====== Data excerpts

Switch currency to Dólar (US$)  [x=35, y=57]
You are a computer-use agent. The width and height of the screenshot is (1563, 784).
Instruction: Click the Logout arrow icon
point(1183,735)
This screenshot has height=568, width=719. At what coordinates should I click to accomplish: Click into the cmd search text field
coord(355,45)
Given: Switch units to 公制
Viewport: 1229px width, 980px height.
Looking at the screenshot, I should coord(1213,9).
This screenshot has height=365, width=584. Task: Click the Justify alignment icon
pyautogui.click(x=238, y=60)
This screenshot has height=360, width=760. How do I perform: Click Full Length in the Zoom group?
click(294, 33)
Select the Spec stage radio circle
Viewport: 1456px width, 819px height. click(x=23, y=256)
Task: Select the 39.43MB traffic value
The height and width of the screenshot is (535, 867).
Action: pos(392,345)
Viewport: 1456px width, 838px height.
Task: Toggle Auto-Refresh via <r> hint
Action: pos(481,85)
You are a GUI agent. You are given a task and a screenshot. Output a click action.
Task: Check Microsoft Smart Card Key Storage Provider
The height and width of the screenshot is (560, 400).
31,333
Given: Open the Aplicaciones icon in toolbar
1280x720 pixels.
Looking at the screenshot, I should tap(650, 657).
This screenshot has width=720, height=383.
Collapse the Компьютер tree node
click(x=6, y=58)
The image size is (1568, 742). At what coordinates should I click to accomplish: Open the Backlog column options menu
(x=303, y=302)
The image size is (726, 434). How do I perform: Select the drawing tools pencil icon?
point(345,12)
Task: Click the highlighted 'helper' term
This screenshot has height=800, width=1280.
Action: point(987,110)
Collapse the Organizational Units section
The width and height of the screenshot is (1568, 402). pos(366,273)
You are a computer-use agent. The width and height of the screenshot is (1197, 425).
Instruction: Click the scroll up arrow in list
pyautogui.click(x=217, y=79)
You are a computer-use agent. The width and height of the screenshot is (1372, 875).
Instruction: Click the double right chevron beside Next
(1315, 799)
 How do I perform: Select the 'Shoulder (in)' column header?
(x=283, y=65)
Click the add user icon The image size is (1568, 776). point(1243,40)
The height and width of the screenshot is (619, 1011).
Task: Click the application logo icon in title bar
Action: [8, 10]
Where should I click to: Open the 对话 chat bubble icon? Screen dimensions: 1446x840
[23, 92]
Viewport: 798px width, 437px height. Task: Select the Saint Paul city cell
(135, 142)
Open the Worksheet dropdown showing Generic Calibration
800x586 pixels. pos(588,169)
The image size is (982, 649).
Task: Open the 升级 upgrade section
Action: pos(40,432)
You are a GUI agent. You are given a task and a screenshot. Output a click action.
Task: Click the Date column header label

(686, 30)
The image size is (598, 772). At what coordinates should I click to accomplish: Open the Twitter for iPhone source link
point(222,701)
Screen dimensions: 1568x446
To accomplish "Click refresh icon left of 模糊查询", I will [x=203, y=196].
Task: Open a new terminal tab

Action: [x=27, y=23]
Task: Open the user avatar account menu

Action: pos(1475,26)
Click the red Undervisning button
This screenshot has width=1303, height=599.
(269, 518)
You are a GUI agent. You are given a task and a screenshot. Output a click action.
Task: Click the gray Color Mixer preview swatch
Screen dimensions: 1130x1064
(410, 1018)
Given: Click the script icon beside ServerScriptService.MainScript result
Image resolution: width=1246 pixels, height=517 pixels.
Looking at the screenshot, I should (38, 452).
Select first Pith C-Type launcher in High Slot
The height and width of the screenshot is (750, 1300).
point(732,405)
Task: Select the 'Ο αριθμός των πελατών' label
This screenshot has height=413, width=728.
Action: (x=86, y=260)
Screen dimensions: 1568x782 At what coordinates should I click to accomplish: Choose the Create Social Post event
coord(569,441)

============

Take the lines above and retype all of them exactly.

Switch currency to Dólar (US$)  [x=35, y=57]
You are a computer-use agent. The width and height of the screenshot is (1563, 784).
Instruction: Click the Logout arrow icon
point(1183,735)
This screenshot has height=568, width=719. At what coordinates should I click to accomplish: Click into the cmd search text field
coord(355,45)
Given: Switch units to 公制
Viewport: 1229px width, 980px height.
Looking at the screenshot, I should coord(1213,9).
This screenshot has height=365, width=584. Task: Click the Justify alignment icon
pyautogui.click(x=238, y=60)
This screenshot has height=360, width=760. How do I perform: Click Full Length in the Zoom group?
click(294, 33)
Select the Spec stage radio circle
Viewport: 1456px width, 819px height. click(x=23, y=256)
Task: Select the 39.43MB traffic value
The height and width of the screenshot is (535, 867).
Action: pos(392,345)
Viewport: 1456px width, 838px height.
Task: Toggle Auto-Refresh via <r> hint
Action: pos(481,85)
You are a GUI agent. You are given a task and a screenshot. Output a click action.
Task: Check Microsoft Smart Card Key Storage Provider
The height and width of the screenshot is (560, 400).
31,333
Given: Open the Aplicaciones icon in toolbar
1280x720 pixels.
Looking at the screenshot, I should tap(650, 657).
This screenshot has width=720, height=383.
Collapse the Компьютер tree node
click(x=6, y=58)
The image size is (1568, 742). At what coordinates should I click to accomplish: Open the Backlog column options menu
(x=303, y=302)
The image size is (726, 434). How do I perform: Select the drawing tools pencil icon?
point(345,12)
Task: Click the highlighted 'helper' term
This screenshot has height=800, width=1280.
Action: point(987,110)
Collapse the Organizational Units section
The width and height of the screenshot is (1568, 402). pos(366,273)
You are a computer-use agent. The width and height of the screenshot is (1197, 425).
Instruction: Click the scroll up arrow in list
pyautogui.click(x=217, y=79)
You are a computer-use agent. The width and height of the screenshot is (1372, 875).
Instruction: Click the double right chevron beside Next
(1315, 799)
 How do I perform: Select the 'Shoulder (in)' column header?
(x=283, y=65)
Click the add user icon The image size is (1568, 776). point(1243,40)
The height and width of the screenshot is (619, 1011).
Task: Click the application logo icon in title bar
Action: [8, 10]
Where should I click to: Open the 对话 chat bubble icon? Screen dimensions: 1446x840
[23, 92]
Viewport: 798px width, 437px height. Task: Select the Saint Paul city cell
(135, 142)
Open the Worksheet dropdown showing Generic Calibration
800x586 pixels. pos(588,169)
The image size is (982, 649).
Task: Open the 升级 upgrade section
Action: pos(40,432)
You are a GUI agent. You are given a task and a screenshot. Output a click action.
Task: Click the Date column header label

(686, 30)
The image size is (598, 772). At what coordinates should I click to accomplish: Open the Twitter for iPhone source link
point(222,701)
Screen dimensions: 1568x446
To accomplish "Click refresh icon left of 模糊查询", I will [x=203, y=196].
Task: Open a new terminal tab

Action: [x=27, y=23]
Task: Open the user avatar account menu

Action: pos(1475,26)
Click the red Undervisning button
This screenshot has width=1303, height=599.
(269, 518)
You are a GUI agent. You are given a task and a screenshot. Output a click action.
Task: Click the gray Color Mixer preview swatch
Screen dimensions: 1130x1064
(410, 1018)
Given: Click the script icon beside ServerScriptService.MainScript result
Image resolution: width=1246 pixels, height=517 pixels.
Looking at the screenshot, I should (38, 452).
Select first Pith C-Type launcher in High Slot
The height and width of the screenshot is (750, 1300).
point(732,405)
Task: Select the 'Ο αριθμός των πελατών' label
This screenshot has height=413, width=728.
Action: (x=86, y=260)
Screen dimensions: 1568x782 At what coordinates should I click to accomplish: Choose the Create Social Post event
coord(569,441)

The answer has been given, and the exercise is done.